Beyond 2017, however, there’s bad news. CBO expects economic growth will diminish to a pace well below the average seen over the past several decades. The agency projects an annual average growth rate of only 2.2 percent through 2024.

That projected slowdown mainly reflects long-term trends—particularly, slower growth in the labor force because of the aging of the population. The baseline budget outlook has worsened slightly since May 2013, when CBO last published its 10-year projections. The agency has reduced its projections of total revenues by $1.6 trillion, largely because of changes in the economic outlook. 

CBO’s current economic projections differ in some important respects from the projections it issued in February 2013. In particular, projected growth of real GDP is now lower in each year than it was last February, and the projected level of real GDP in 2023 is 2 percent lower.

Related: Sharing the Gains from Economic Growth

The Commerce Department reported last week that the economy grew at a 3.2 percent annual rate in the October-December quarter on the strength of the strongest consumer spending in three years, an encouraging sign for 2014. The fourth-quarter increase followed a 4.1 percent growth rate in the July-September quarter, when the economy was boosted by a buildup in business stockpiles. By contrast, the economy grew at a tepid 1.9 percent for all of 2013.

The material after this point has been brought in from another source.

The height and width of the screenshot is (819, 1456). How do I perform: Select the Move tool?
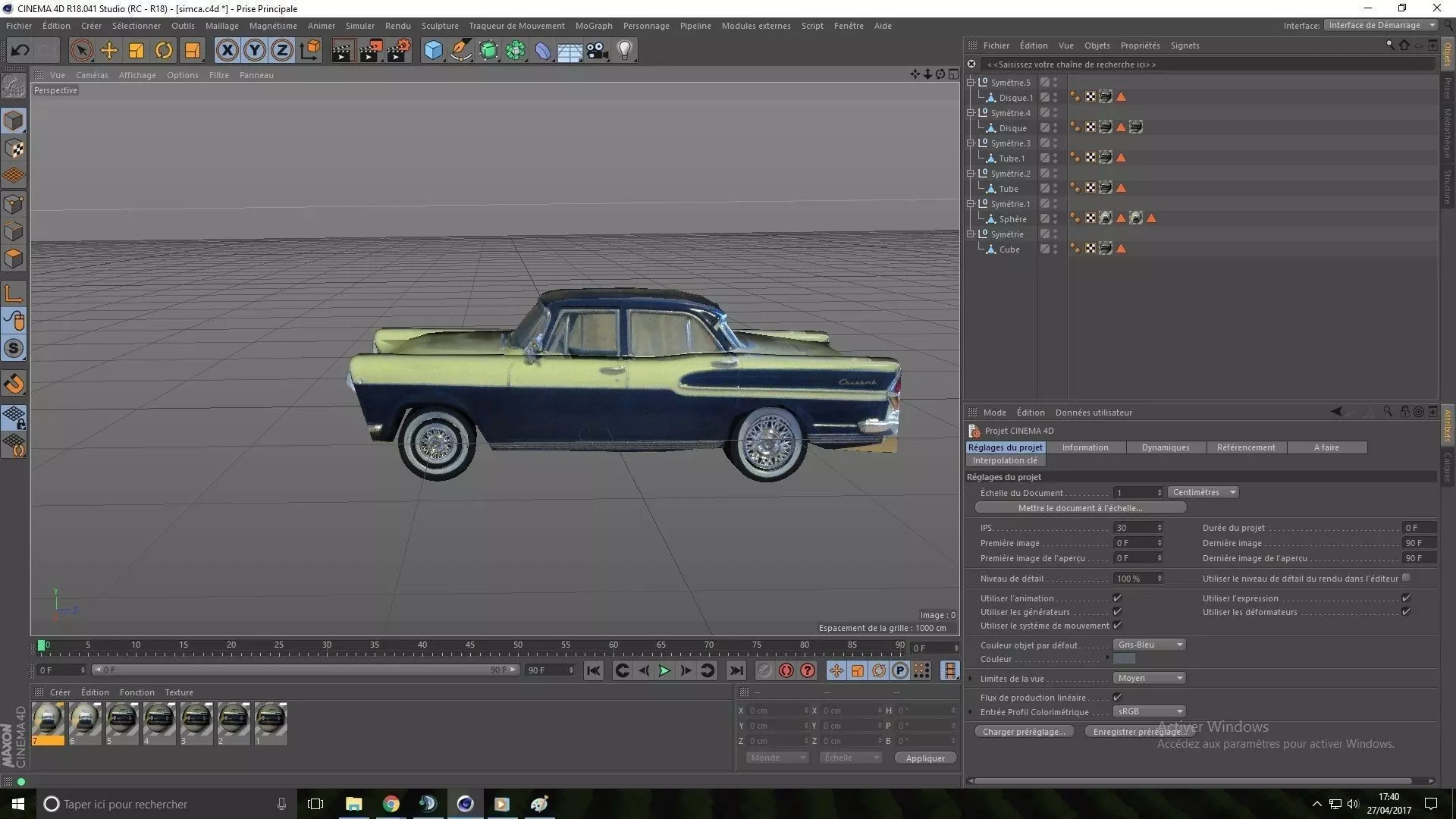pyautogui.click(x=108, y=51)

The non-partisan CBO projected similar 3 percent annual growth rates through 2017. However, CBO estimates that the economy will continue to have considerable “slack”—or  unused labor and capital resources—for the next few years.

Economic forecasting is a hazardous business – especially when analysts attempt to predict outcomes years down the road. As the CBO report cautions: “The economic recovery has had unusual features that have been hard to predict, and the path of the economy in coming years is also likely to be surprising in various ways.”

Related: Senate Will Try Again to Extend Unemployment Insurance   

CBO analysts expect the unemployment rate—now 6.7 percent—to continue to decline, although it will remain above 6 percent until late 2016. The unemployment rate has fallen in recent times largely because discouraged Americans are dropping out of the workforce all together.

What’s more, the rate of participation in the labor force is projected to move only slowly back toward what it would be without the cyclical weakness in the economy.

Inflation—as measured by the change in the price index for personal consumption expenditures (PCE)—will remain at or below 2 percent throughout the next decade, according to CBO.

Related: What Rising Interest Rates Will Cost You in 2014

Interest rates on Treasury securities, which have been exceptionally low since the recession, are estimated to increase in the next few years as the economy strengthens and projected to end up at levels that are close to their historical averages when adjusted for inflation.

This article was updated at 2:21 p.m.